As I wrote yesterday, I decided it might be good to have the leftover poached hake made into fish cakes. Back in the 1970s, an Englishwoman I knew made fish cakes with canned tuna and mashed potato, and they were good. But I didn't necessarily want potato in the fish cakes.
Crab cakes came to mind, and I started searching — where else? — on the internet. Crab cakes made with blue crab meat were a frequent seafood dish we ate when I lived in North Carolina back in the 1960s and '70s. My mother made them. If you've never eaten blue crabs, you haven't lived.
The North Carolina recipe for crab cakes that caught my eye was a mixture of bread crumbs, bell peppers, green onions, crab meat or, in this case, flaked cooked fish, and spices, all bound together with a beaten egg and some mayonnaise.
The N.C. recipe for crab cakes
called for two ingredients I can't easily find here: green onions and a spice blend called Old Bay Seasoning. For the green onions I substituted onion powder, but you could also finely dice an onion or a shallot, cook it lightly in olive or vegetable oil, and use it in the fish cake mixture.

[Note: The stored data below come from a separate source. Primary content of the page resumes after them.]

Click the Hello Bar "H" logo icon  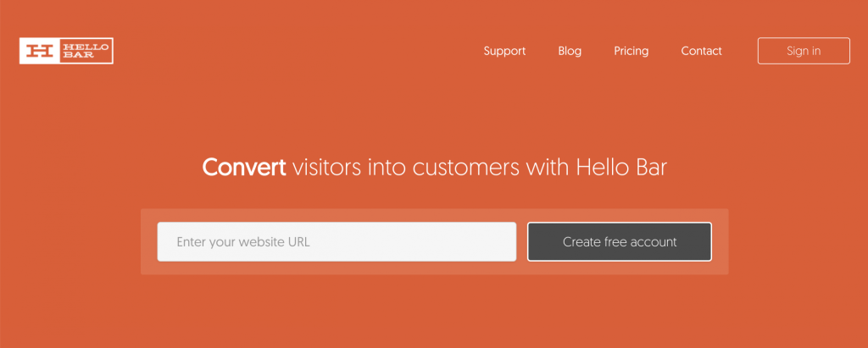(40, 51)

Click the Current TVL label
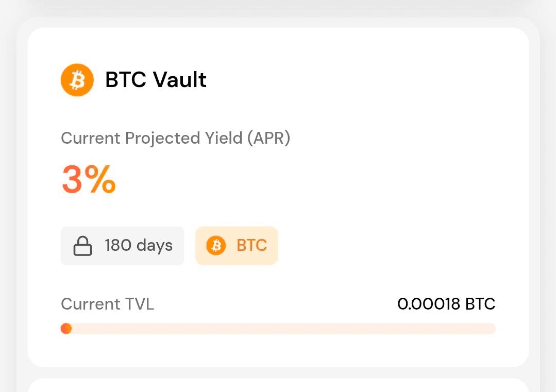pyautogui.click(x=107, y=304)
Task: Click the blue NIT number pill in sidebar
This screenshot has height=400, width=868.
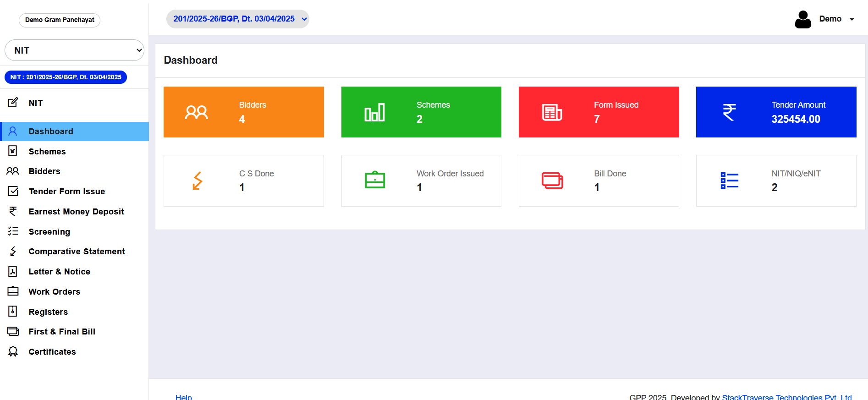Action: tap(66, 77)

I looked up Old Bay Seasoning to see what spices go into that blend. Then I made my own spice blend using many of the same ingredients. I found this list of powdered spices: celery salt, paprika, black pepper, cayenne pepper, dry mustard, mace (or nutmeg), cinnamon, cardamom, allspice, cloves, and ginger.

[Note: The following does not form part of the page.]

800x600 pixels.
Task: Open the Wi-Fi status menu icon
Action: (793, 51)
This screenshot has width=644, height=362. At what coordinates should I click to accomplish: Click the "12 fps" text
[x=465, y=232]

It was easy to put in pinches of some of these. The recipes called for just one teaspoon of the spice blend. I just chose what I liked — smoked paprika, for example, mustard powder, allspice, cloves, etc. It's your choice. I didn't have celery salt, but I had some celery leaves I could add to the mixture. Chopped basil or parsley leave would also be good.
Otherwise, the recipe is pretty simple. You mix together all the dry and wet ingredients to make a sort of paste, and then you carefully fold in the flaked fish or crab meat. I think I might make the same with some cooked, chopped shrimp soon. I used panko (Japanese bread crumbs) that I can get at local Asian markets, and I used commercial mayonnaise (Maille). And I used a commercial N.C. hot sauce called Texas Pete, but Tabasco or other hot sauce would work just fine. Oh, and I didn't have a lemon so I put in a teaspoon of white wine vinegar instead (Maille Chardonnay vinegar, which I think is very tasty).

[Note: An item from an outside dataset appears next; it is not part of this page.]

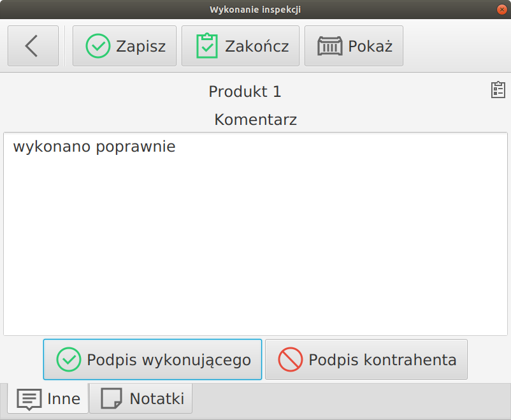The width and height of the screenshot is (511, 420).
Task: Click the Produkt 1 header label
Action: click(x=245, y=91)
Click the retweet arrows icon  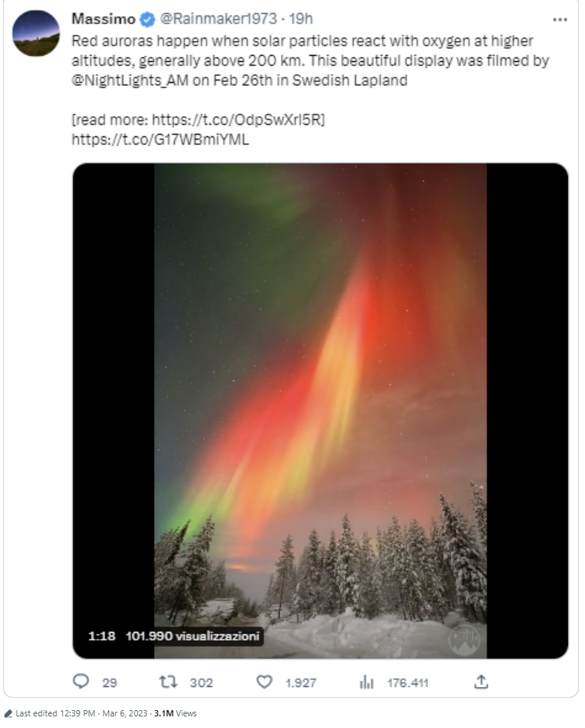(x=168, y=682)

I made up the "cakes" or patties with that mixture. (I didn't actually use bell peppers because I didn't have any.) There were four of them, each a generous portion, and froze them for later. We cooked a couple a few days ago. I just took them out of the freezer, put them in a non-stick skillet with some oil in it, let them thaw for an hour or two, and then turned on the burner and browned them. Here is the recipe adapted to my ingredients and tastes.
NC-style Crab or Fish Cakes
1 lb. flaked cooked fish or crab meat
½ cup bread crumbs
½ cup (or less) chopped bell pepper, red or green
¼ cup mayonnaise (or more)
1 large egg, lightly beaten
1 tsp. Old Bay Seasoning
1 tsp. hot pepper sauce
1 tsp. white wine vinegar
1 pinch garlic powder (or more to taste)
1 tsp. onion powder
¼ cup vegetable oil (for frying)
In a large bowl, mix together all ingredients except for crab meat and vegetable oil. Then gently fold in the crab meat or fish. Form into patties, using about ½ cup of mixture for each patty.
Heat oil in a large, nonstick skillet over medium or medium-high heat. Carefully place crab cakes in skillet. Fry approximately 3 to 4 minutes on each side or until golden brown.
Place the cakes on a plate lined with paper towels to absorb any excess oil. Serve immediately.
As you can see, we had the fish cakes with hush puppies, a salad with a mustardy yogurt-mayonnaise dressing, and French-fried potatoes.